WRITTEN TASKS.
1. Print the part of the GTI body shop thread that starts at "## wjbski (Feb" and ends at "(Jul 31, 2000)", word for word.
2. For each statement, answer yes or no according to the GTI body shop thread and quote the words that decide it: (a) The windshield will be taken out before the car is painted. (b) The car to look for on the body shop's site is #8849. (c) The rear panel is being repainted rather than replaced.

SOURCE.
# Second Chance GTI at Body Shop



## [email protected] (Apr 23, 2001)

Well, the GTI project is gaining momentum. Look for an update soon on the front page. But for now you can check its progress at the body shop by clicking here: http://www.neatstreetautobody.com . From their main page, click "Check Your Vehicle" then scan down to car #8849. There are pics up today, and they will be working on the car through the next couple weeks, so check back every couple days to see what's new.
For now, here it is:








Later,
Bryan


----------



## NB VW (Aug 5, 2003)

*Re: Second Chance GTI at Body Shop (Bryan J)*

Nice, my GTI is looking exactly like yours, with yours being in a bit better shape, I can't wait to see it come togheter


----------



## [email protected] (Apr 23, 2001)

*Re: Second Chance GTI at Body Shop (Shawn O)*

What a beautiful GTI, man http://****************.com/smile/emthup.gif . Seriously! Tastefully modified too. Am I correct in assuming that you actually DROVE it 20 miles to the body shop in that condition (stripped)?






















Mine is actually coming along rather well, it's just a matter of getting some updates added to the page (out of my control







). You'll see very soon







.


_Modified by Bryan J at 3:46 PM 9-25-2003_


----------



## wjbski (Feb 1, 2003)

*Re: Second Chance GTI at Body Shop (Bryan J)*

I see lots of Alpine White "jammed in", I guess you picked your color.......


----------



## lnoriel (Jul 31, 2000)

*Re: Second Chance GTI at Body Shop (Bryan J)*

I'm currently putting the steering and suspension together on my own Project GTi so that I can roll it around. I'm also assembling the brakes so that it will stay put. 
I hope to get it to a body shop soon. I noticed that you did not take out the windshield. 
I am anxious to see how your GTi turns out and what you do with it.


----------



## DJ Appa (Oct 1, 2001)

*Re: Second Chance GTI at Body Shop (lnoriel)*

there is mine it's a driving project which will take some time I'll have some updated photos


----------



## [email protected] (Apr 23, 2001)

*Re: Second Chance GTI at Body Shop (lnoriel)*


_Quote, originally posted by *lnoriel* »_ I noticed that you did not take out the windshield. 
I am anxious to see how your GTi turns out and what you do with it. 

The windshield is cracked, so it will be coming out prior to paint . I've always removed ALL glass for a repaint anyway.


----------



## [email protected] (Apr 23, 2001)

*Re: Second Chance GTI at Body Shop (Bryan J)*

Checked the progress yesterday at the body shop. The rear panel has been cut out for replacement and the rest of the body is pretty well set up. Probably another week or so before it sees paint. Here is an update photo, I'll have more later.

MATERIAL PROVIDED.
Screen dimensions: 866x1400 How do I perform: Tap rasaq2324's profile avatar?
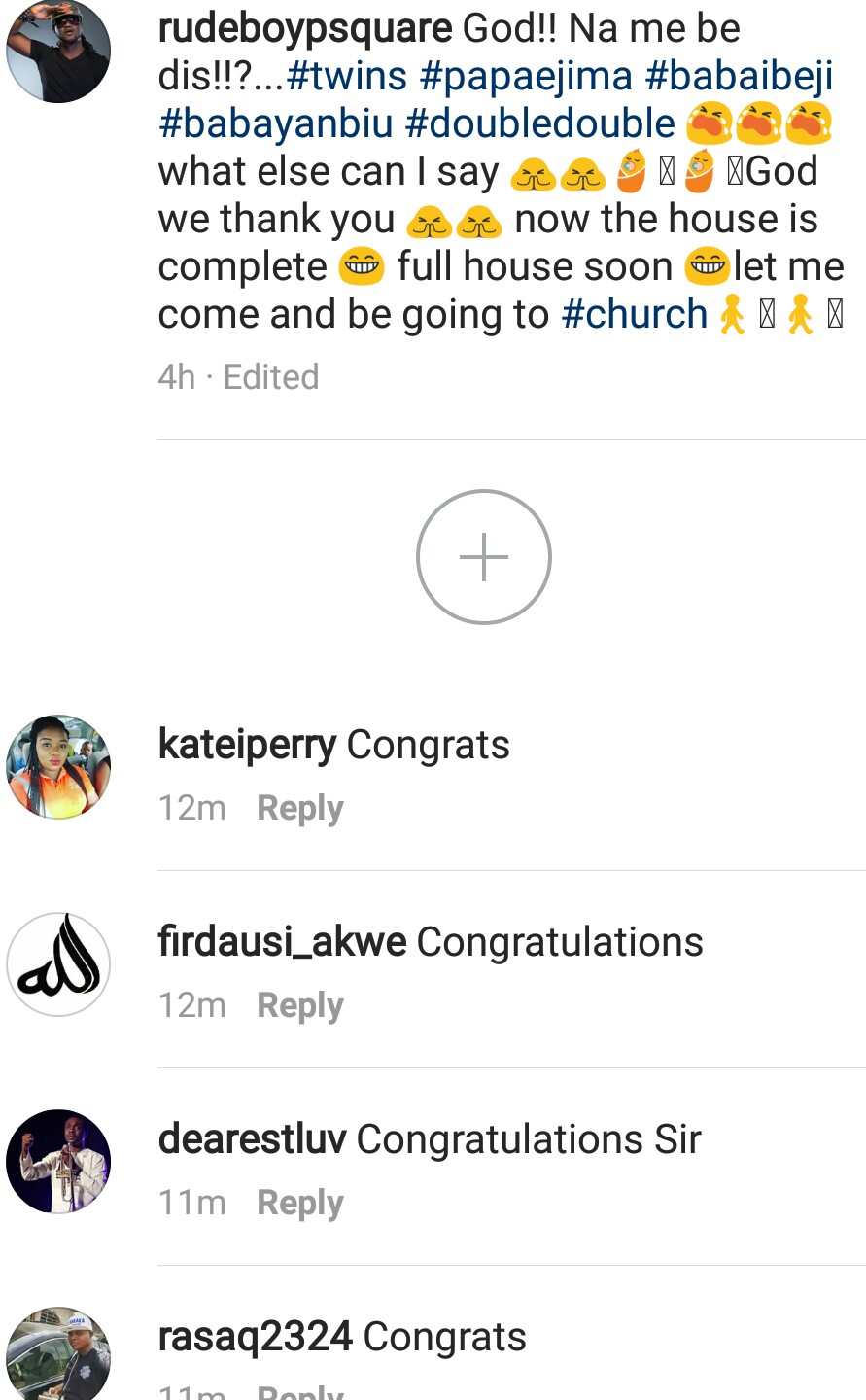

THE ANSWERS.
1.
## wjbski (Feb 1, 2003)

*Re: Second Chance GTI at Body Shop (Bryan J)*

I see lots of Alpine White "jammed in", I guess you picked your color.......


----------



## lnoriel (Jul 31, 2000)

2.
(a) Yes: "The windshield is cracked, so it will be coming out prior to paint"
(b) Yes: "scan down to car #8849"
(c) No: "The rear panel has been cut out for replacement"